> [What is being asked] Select every line below containing the word "name".

> [Material for this exercise]
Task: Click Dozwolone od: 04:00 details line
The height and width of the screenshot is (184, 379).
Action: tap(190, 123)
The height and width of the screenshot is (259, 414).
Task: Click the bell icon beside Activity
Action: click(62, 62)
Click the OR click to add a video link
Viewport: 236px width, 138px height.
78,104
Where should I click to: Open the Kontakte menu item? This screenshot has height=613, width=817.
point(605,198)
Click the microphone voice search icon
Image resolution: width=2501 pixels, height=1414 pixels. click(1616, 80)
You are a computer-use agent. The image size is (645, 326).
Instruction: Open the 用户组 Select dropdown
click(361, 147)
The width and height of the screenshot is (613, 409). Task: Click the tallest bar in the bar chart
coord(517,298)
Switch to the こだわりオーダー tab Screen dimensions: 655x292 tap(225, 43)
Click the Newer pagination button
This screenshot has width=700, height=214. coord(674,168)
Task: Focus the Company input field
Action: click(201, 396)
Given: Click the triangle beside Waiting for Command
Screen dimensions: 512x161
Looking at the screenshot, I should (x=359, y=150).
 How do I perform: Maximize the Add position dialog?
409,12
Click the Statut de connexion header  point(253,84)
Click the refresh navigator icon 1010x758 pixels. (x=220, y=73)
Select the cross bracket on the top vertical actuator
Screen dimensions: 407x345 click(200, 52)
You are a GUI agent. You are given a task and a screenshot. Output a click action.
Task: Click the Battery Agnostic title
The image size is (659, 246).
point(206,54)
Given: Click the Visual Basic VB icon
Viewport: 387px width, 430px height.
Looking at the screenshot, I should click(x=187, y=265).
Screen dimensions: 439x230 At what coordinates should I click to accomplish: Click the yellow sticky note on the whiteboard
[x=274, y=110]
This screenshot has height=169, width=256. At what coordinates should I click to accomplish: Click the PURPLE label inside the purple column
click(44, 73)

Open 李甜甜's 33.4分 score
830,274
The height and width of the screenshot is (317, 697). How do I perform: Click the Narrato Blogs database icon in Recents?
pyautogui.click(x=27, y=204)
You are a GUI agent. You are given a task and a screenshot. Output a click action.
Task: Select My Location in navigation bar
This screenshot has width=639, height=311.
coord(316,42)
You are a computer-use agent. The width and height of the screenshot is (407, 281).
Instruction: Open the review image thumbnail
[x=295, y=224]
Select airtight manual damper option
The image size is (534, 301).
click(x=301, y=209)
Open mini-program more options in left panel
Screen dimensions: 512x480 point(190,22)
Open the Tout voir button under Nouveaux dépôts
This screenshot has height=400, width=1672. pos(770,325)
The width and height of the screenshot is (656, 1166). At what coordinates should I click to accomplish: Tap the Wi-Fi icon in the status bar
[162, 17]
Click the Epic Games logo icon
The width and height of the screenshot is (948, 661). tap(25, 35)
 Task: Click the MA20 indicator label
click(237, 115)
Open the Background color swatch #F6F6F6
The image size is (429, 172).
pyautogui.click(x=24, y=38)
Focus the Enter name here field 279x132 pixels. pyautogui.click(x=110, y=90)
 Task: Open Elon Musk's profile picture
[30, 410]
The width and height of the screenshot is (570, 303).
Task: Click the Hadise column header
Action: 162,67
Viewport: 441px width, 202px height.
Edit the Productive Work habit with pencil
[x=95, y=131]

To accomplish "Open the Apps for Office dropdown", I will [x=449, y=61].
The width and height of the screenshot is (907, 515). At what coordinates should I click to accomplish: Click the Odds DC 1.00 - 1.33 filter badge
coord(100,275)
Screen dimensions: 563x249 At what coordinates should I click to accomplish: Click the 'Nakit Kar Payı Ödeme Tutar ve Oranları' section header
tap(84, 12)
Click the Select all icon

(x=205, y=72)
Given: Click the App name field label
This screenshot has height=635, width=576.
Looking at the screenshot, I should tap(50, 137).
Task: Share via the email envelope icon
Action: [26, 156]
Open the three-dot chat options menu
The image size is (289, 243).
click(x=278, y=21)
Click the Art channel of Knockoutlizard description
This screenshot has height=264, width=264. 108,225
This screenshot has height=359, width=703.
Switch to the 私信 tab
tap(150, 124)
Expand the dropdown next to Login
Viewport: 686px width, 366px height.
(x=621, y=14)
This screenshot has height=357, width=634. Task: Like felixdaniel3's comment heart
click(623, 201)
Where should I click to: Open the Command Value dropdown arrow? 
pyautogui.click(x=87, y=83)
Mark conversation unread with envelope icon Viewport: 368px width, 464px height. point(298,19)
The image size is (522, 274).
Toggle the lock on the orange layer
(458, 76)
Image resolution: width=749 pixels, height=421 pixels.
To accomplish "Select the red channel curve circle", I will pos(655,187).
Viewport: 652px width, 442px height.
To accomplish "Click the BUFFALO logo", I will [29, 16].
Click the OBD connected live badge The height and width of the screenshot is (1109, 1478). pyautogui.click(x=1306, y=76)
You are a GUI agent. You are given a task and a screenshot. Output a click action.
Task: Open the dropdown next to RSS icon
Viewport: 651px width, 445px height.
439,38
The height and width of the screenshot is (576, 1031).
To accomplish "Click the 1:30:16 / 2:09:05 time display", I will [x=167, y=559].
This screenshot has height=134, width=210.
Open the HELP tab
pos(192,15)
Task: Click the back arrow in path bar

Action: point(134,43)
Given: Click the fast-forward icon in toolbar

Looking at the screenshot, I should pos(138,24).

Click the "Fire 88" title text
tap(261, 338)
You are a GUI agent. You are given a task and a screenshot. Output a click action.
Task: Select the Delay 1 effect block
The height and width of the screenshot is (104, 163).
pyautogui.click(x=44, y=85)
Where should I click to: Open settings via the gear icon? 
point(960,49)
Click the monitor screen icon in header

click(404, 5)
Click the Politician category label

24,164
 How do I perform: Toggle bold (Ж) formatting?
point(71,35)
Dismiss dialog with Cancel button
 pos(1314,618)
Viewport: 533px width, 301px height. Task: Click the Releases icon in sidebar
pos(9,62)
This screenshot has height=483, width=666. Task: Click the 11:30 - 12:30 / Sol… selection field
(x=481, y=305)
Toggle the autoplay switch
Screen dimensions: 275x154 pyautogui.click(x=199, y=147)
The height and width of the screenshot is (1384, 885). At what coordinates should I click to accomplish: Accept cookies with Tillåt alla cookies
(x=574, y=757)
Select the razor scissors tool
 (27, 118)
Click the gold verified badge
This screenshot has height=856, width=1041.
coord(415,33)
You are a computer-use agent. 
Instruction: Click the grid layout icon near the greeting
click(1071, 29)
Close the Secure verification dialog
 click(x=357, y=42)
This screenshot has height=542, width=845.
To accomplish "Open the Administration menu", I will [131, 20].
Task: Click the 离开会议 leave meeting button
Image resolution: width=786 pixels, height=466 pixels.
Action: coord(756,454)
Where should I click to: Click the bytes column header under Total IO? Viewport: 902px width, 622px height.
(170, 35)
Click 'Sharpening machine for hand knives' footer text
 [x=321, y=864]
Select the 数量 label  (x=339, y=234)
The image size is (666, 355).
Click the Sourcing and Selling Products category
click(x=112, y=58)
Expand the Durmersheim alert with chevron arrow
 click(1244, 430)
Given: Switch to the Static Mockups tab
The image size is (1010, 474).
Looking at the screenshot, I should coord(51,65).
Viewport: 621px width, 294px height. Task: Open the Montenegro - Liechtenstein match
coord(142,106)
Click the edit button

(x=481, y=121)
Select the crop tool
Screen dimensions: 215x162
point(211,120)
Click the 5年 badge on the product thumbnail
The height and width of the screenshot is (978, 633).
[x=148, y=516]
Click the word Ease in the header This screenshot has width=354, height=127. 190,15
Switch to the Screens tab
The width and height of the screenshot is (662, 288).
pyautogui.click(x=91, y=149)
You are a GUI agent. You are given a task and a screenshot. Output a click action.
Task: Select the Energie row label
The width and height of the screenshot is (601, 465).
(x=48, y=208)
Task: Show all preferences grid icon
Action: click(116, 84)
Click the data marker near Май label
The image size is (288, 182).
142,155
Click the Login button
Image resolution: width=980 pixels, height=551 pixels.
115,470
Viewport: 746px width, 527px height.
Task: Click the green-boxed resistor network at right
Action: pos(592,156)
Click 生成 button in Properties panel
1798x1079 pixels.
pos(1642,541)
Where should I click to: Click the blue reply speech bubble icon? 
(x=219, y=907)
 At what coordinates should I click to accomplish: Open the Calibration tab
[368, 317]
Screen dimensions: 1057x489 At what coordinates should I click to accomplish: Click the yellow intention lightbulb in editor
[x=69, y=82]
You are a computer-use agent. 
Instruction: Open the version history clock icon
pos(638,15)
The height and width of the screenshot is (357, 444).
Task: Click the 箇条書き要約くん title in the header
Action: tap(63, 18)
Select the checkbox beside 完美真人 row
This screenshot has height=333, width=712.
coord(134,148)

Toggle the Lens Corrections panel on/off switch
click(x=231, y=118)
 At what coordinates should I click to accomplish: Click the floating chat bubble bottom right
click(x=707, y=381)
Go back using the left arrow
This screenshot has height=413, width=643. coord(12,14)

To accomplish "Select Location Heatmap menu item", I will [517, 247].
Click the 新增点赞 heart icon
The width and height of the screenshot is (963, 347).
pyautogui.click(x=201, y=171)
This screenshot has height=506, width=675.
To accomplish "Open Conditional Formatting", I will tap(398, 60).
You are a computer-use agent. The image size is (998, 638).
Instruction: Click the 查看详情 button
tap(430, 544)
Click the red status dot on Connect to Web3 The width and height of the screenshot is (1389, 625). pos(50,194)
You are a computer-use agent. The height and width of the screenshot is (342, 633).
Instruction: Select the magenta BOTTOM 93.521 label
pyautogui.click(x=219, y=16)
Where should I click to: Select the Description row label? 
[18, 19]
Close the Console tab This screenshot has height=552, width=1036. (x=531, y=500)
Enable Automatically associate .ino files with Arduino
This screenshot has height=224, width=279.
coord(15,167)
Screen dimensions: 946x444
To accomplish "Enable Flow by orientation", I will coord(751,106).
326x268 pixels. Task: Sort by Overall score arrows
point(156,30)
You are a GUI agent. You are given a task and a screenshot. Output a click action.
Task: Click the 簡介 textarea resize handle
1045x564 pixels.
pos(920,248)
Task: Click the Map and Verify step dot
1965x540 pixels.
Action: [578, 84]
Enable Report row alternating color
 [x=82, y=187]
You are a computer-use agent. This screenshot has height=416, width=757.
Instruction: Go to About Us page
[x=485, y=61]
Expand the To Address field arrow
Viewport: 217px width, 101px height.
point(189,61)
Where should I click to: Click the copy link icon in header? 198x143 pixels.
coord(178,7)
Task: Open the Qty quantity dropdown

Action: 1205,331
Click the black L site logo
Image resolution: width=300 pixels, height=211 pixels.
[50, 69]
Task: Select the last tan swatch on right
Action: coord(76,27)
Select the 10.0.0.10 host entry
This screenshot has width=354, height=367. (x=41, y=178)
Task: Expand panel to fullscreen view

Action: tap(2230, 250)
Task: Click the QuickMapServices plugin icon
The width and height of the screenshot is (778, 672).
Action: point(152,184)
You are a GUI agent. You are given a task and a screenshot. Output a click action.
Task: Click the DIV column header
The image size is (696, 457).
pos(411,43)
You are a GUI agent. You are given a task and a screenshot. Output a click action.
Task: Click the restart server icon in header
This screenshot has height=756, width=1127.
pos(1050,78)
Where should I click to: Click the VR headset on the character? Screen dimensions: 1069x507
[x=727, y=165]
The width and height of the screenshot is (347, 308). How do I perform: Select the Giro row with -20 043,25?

> [Task solution]
Focus the Enter name here field 279x132 pixels. pyautogui.click(x=110, y=90)
Given: Click the App name field label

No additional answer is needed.